**WORK REQUEST:** Transcribe the part of the article below about the airport CPR rescue between "That’s when Kirkpatrick" and "needing lifesaving CPR.", inclusive.

**READING PASSAGE:**
..........

DANVILLE, Ill. (WCIA) — Her day job is providing lifesaving medication to patients, but while Lauren Kirkpatrick was on vacation the last thing she expected was giving life saving CPR to a woman at an airport. It’s why she’s tonight’s Everyday Hero.

“I was at the airport waiting on my flight to board and I hear from a few gates down ‘does anyone know CPR?'” Kirkpatrick said. “At first, I thought maybe I was just hearing things but then I heard it again somebody shouted out ‘does anybody know CPR?'”

That’s when Kirkpatrick jumped into action, using training she and other healthcare workers at OSF in Danville go through at least once a quarter. 

“Luckily there was a nurse practitioner who was also on my flight, so we went over together to kind of see what was going on, Kirkpatrick said.

When they got there they found a woman lying almost unresponsive, desperately needing lifesaving CPR.

“They had her laid on the ground and they thought she had had a seizure, as a pharmacist, I’m kind of trained to always think of what’s coming next so you can anticipate the needs of your patient so at that moment when her mental status was declining on us all I could think was go get the AED just in case something happens,” Kirkpatrick said.

Kirkpatrick’s anticipation paid off after finding an AED on the far end of her terminal.

..........

**DATA BLOCK:**
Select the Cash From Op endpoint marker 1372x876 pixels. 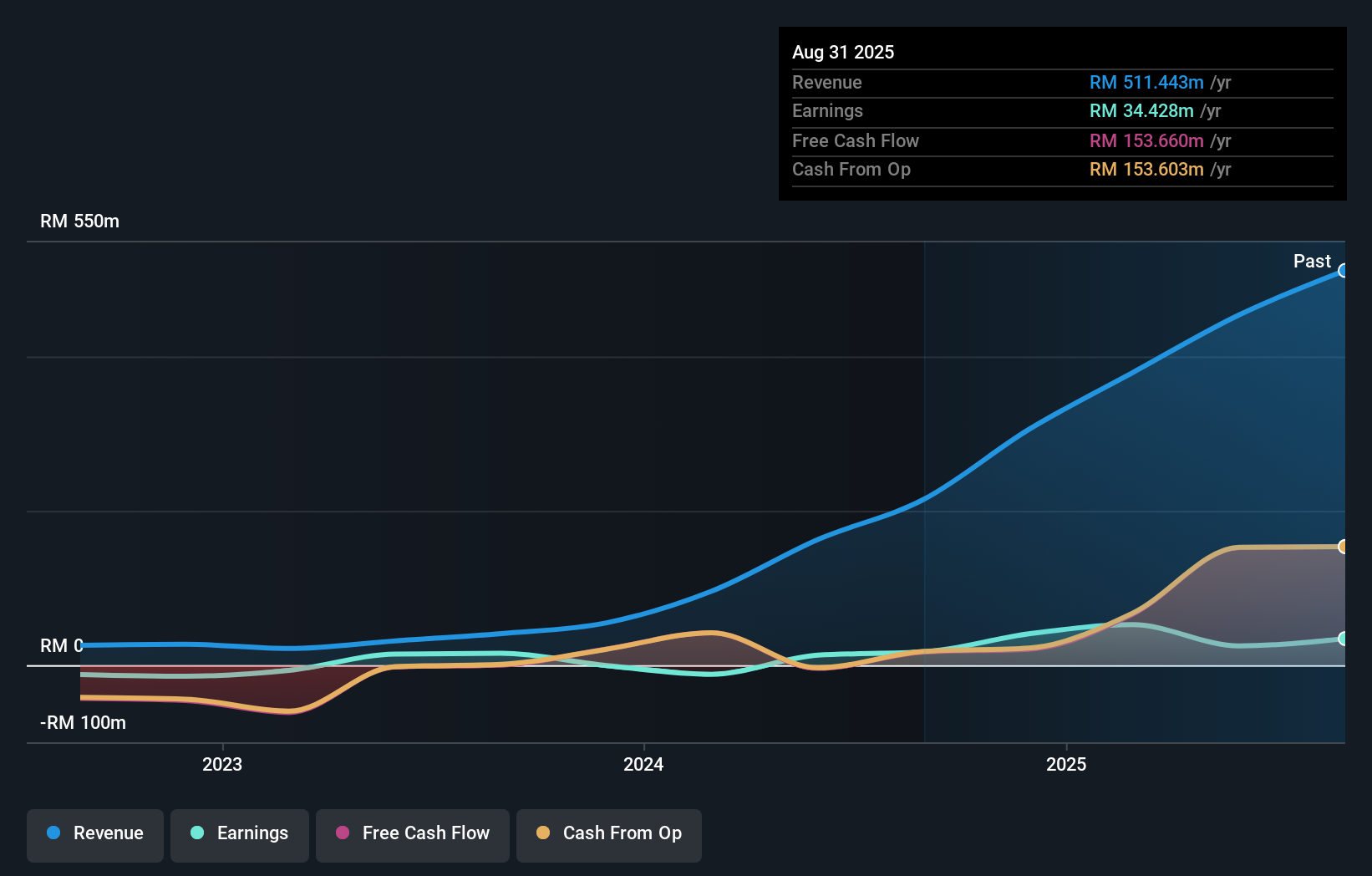1343,547
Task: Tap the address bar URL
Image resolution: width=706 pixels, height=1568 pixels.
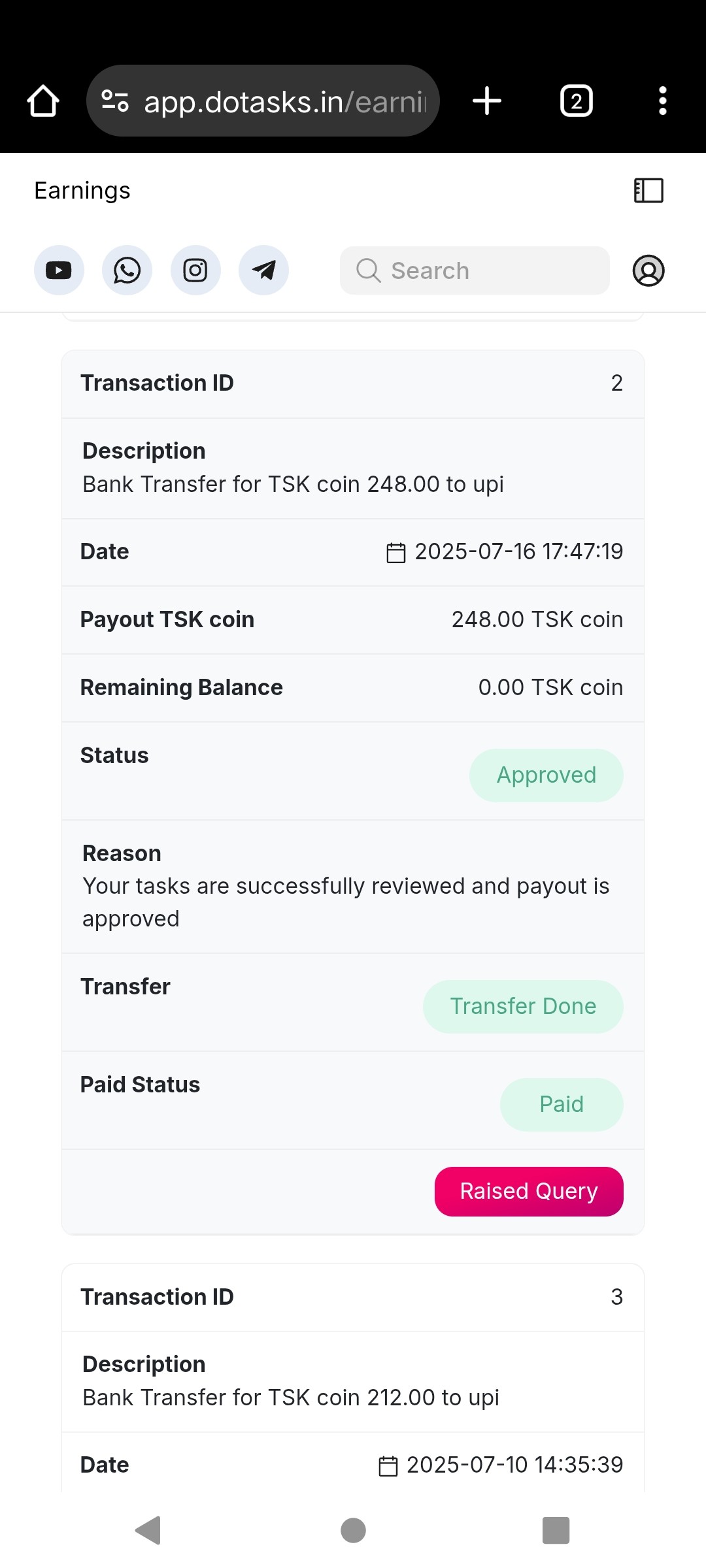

..........

**RESPONSE:**
That’s when Kirkpatrick jumped into action, using training she and other healthcare workers at OSF in Danville go through at least once a quarter. 

“Luckily there was a nurse practitioner who was also on my flight, so we went over together to kind of see what was going on, Kirkpatrick said.

When they got there they found a woman lying almost unresponsive, desperately needing lifesaving CPR.